Age-related macular degeneration (AMD) is the leading cause of vision loss in people 60 and older.
Patients with AMD have to undergo frequent injections into their eye, which can be painful and comes with some risks.
They have to come to the eye doctor once a month or every other month. A lot of these people can’t drive. So it’s a huge burden.
In a recent study from the University of Virginia and elsewhere, researchers have successfully treated AMD in mice after finding an unexpected link between the two main forms of the blinding eye disease.
The study is published in the Proceedings of the National Academy of Sciences. One author is researcher Brad Gelfand, Ph.D.
The new discovery links the “dry” and “wet” forms of macular degeneration in a surprising way.
The team has focused primarily on the more common, and currently untreatable, dry form.
But after making a discovery about dry AMD, they went on to determine that the finding held true for wet AMD as well.
They found that the absence of a particular enzyme could drive both forms of AMD.
The enzyme, called Dicer, is lost with age, and that loss leads to an overgrowth of blood vessels in the retina and other damage.

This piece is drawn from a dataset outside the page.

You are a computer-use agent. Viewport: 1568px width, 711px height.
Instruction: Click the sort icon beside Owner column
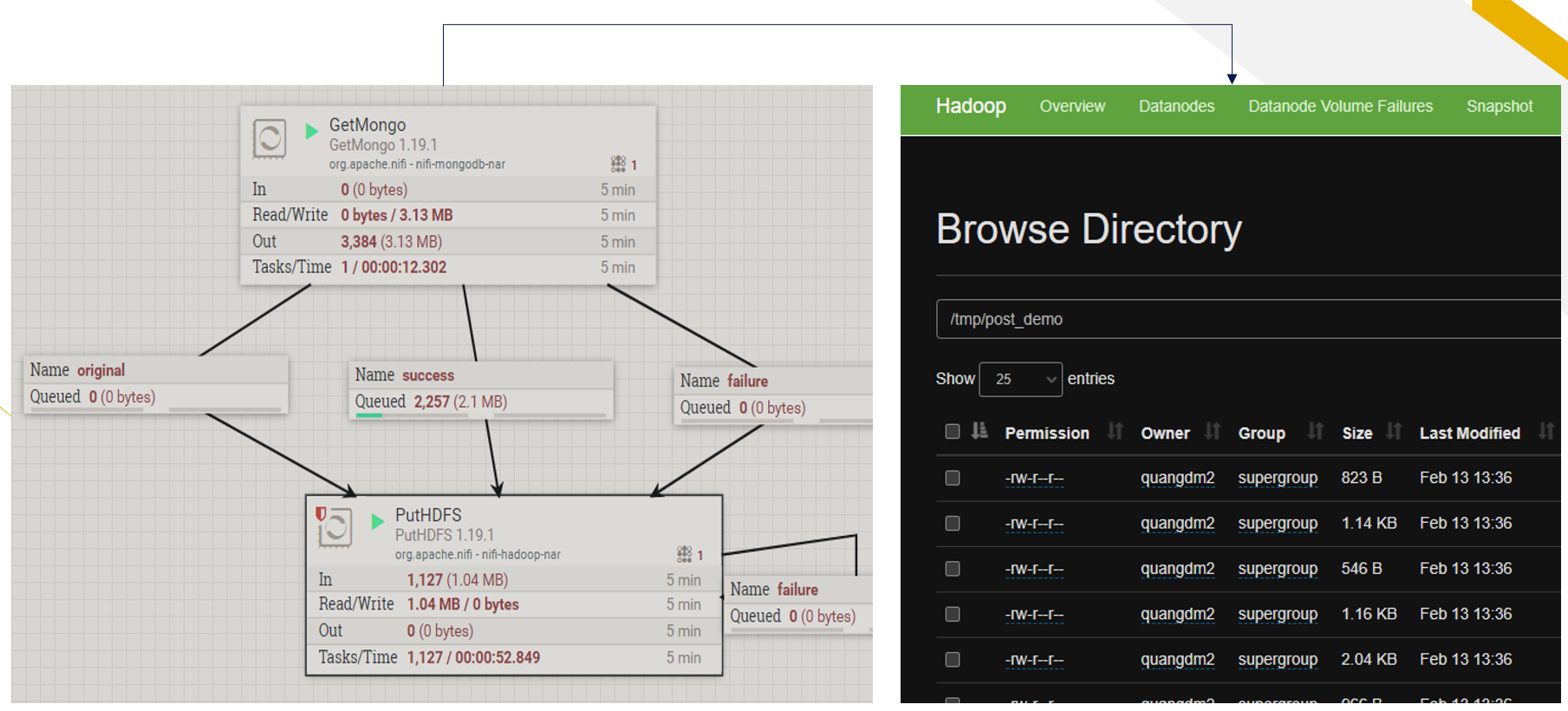[x=1213, y=431]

The team was able to restore the enzyme in mice by adapting a form of gene therapy already used to treat other eye diseases in people.

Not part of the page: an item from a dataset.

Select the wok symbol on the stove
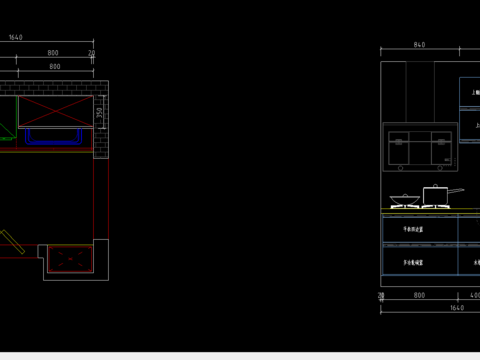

Their work suggests that a similar approach could treat both forms of AMD, but much more testing will need to be done to determine a potential treatment’s safety and effectiveness.
If successful, though, it would be the first treatment for dry age-related macular degeneration and could significantly improve treatment for wet AMD.
The team cautions that his team is far from being able to use the approach in patients with AMD, but he is excited about the potential it holds.